The works shown here can be inserted in a hypothetical dialogue that happens at the citadel of Urbino, a shared homeland for the two painters, who teach in that city’s Fine Arts Academy. The ducal seat as chief historical-artistic topos from which to draw for reflection on the contemporary, i.e. on that proto-conceptual art that can amiably connect itself with the study of mathematics and the formed image (Gabriele Arruzzo, senza titolo_ compendio), of which Urbino was the cradle in the age of Humanism. A paratactic table in which postmodern iconography is unraveled through apparent contradictions, bringing to light a forgotten heritage with an operation worthy of a connoisseur or archivist, in Arruzzo the canvas becomes an incunable of images, an open-air archive. In his painting we are faced with the paradox of an iconographic representation where what stands out is the absence of the subject, and the figures display themselves only as conventions (God’s Portrait). The same control is applied to the forms suggested through a rigorous grid in Carboni, where in the apparently chaotic arrangement of the planes no room is actually left for improvisation. Experiential siege, inner battlefield for an endless conflict? These paintings gather scattered seeds, which are organized, finally free, light, colorful and filled with meaning, capable – like atoms, cells, ideas – of creating a different form (In assenza di prove).

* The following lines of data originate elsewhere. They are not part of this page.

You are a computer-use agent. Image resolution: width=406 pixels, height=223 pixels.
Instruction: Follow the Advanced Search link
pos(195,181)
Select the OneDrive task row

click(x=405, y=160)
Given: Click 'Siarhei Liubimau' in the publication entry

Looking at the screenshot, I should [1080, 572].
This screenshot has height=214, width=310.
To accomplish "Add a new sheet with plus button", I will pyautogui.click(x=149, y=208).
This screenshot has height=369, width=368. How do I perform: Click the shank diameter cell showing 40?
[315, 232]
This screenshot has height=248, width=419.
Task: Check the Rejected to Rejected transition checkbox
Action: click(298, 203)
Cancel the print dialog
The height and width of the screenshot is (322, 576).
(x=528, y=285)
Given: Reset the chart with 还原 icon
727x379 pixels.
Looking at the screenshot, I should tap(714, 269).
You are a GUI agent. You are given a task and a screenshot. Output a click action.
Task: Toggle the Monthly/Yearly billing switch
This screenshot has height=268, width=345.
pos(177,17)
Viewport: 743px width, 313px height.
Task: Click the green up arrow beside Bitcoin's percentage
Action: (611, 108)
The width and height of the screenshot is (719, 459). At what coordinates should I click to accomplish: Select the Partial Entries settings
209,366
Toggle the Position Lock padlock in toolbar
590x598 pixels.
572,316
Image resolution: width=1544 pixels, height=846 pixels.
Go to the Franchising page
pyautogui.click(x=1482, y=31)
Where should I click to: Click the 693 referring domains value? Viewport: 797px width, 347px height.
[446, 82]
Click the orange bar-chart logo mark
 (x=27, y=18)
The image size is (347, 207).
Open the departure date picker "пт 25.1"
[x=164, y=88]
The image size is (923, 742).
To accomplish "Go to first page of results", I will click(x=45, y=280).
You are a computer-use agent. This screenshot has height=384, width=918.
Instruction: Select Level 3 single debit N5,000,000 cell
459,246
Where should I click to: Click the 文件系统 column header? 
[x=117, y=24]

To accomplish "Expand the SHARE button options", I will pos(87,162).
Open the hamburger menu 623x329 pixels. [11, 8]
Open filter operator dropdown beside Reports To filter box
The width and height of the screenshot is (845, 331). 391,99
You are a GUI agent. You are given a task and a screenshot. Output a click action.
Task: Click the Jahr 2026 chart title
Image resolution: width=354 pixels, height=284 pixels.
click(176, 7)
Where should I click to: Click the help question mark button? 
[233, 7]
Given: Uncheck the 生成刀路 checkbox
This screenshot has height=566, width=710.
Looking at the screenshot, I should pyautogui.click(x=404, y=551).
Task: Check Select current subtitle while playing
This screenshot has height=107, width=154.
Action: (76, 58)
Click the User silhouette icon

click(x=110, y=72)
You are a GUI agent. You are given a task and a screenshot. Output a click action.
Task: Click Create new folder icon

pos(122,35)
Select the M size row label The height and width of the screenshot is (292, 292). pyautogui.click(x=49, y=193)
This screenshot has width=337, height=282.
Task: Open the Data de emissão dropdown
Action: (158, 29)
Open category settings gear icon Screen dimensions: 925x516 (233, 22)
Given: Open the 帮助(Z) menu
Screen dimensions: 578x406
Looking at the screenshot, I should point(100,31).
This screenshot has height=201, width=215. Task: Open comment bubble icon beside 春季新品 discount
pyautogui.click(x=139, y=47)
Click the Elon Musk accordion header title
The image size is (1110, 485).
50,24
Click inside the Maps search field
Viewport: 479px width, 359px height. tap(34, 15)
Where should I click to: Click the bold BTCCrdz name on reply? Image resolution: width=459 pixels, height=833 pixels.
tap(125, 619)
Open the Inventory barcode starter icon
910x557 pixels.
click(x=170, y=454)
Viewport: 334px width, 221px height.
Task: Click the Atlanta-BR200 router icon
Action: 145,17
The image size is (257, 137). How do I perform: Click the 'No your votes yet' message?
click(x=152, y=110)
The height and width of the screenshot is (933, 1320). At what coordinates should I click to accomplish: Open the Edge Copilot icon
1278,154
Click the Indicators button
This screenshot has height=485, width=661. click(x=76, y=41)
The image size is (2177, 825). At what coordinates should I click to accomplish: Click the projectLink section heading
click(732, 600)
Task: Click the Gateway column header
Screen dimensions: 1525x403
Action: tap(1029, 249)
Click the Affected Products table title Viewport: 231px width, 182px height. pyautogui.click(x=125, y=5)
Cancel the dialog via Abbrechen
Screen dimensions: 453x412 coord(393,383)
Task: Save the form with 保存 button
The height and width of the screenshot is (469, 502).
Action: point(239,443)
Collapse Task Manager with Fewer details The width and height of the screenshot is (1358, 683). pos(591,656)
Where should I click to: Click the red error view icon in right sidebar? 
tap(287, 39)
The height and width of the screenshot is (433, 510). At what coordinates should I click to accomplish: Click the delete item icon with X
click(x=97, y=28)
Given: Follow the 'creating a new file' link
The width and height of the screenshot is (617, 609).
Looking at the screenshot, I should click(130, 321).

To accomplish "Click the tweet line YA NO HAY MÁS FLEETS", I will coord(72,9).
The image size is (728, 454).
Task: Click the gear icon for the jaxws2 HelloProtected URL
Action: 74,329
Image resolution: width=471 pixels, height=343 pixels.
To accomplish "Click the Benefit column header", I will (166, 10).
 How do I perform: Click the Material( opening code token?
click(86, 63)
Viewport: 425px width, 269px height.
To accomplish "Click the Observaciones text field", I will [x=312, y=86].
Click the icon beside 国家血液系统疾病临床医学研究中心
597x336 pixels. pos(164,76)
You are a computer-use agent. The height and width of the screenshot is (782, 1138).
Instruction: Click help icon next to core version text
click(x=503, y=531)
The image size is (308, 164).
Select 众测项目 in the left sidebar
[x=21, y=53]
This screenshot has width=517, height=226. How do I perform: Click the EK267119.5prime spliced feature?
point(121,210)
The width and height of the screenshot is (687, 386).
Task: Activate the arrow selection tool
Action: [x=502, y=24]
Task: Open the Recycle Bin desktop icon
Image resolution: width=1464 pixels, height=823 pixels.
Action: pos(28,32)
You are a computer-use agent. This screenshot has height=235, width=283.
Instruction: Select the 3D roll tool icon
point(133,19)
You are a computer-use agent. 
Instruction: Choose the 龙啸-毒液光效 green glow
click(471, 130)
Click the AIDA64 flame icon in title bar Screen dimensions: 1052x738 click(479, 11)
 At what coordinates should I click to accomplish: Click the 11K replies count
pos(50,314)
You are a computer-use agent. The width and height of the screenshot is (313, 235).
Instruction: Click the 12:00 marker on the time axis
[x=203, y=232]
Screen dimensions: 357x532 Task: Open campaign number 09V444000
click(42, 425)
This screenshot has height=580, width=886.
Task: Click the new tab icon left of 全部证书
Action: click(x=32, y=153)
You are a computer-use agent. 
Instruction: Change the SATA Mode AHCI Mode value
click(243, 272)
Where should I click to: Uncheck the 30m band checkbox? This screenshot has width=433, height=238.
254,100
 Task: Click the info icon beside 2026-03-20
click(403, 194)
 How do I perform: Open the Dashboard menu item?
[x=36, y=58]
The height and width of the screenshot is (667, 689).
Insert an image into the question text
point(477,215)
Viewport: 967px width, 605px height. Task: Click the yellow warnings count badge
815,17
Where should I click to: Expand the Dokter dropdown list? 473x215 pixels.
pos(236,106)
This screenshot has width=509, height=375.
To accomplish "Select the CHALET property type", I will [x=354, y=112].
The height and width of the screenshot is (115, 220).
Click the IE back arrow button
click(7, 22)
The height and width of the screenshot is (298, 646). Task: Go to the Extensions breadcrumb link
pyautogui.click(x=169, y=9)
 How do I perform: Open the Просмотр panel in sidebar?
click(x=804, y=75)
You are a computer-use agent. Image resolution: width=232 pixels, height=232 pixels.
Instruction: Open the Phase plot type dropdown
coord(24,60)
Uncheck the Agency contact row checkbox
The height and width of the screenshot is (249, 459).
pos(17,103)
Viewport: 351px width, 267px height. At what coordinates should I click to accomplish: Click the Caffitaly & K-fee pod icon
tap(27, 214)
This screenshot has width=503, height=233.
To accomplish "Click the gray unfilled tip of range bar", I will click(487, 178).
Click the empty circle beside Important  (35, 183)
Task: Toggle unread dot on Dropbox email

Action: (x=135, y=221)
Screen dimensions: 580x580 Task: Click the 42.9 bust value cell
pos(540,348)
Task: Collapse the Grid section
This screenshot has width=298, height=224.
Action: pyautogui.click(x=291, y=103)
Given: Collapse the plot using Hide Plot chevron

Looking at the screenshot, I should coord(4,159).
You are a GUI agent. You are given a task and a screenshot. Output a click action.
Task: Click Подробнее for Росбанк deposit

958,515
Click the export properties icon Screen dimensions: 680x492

Yet for both artists, in their specific output, we can see a sort of tribute iconographically focused by the geometric modulation of the image. Be it spatial speculation, for Carboni, or parascientific reflections that do not go beyond the intellectual role of the artist, for Arruzzo, the painted field is clearly an arena for an autonomy of language, sensorial of course but at the same time involving a free opening towards superdimensional states. In this sense, the Renaissance tradition of Urbino comes back to life in the 21st century through that dialogue with Metaphysics, where the suspension of the real combines nicely with the tight control of matter through the value conferred by drawing, whose splendor seems to be revived by both artists. Whether it is a laboratory of study, pure cogitation of the initial project of composition, for Arruzzo (La flagellazione del 5), or vibrant fibrillation of the paint substance for Carboni (Per lungo tempo), it is undoubtedly the fil rouge that assists achievement of the ultimate goal of painting, namely to go beyond painting itself. Whether the focus on the line, its reproduction (Luigi Carboni, Astratto ossidazione), or its way of being a cloisonné trail for disposophobic accumulations, it produces visual compositions, apparent arithmetical relationships, chords that contribute to the creation of a new harmony.

The shared investigation of the two artists lies in this outlook of research between representation and abstraction: in both Arruzzo and Carboni, we see the urgent need to discover a different space, aimed at creating new mental devices, open to parallel universes where forms, in their linguistic autonomy, can take on new life, a life that seethes.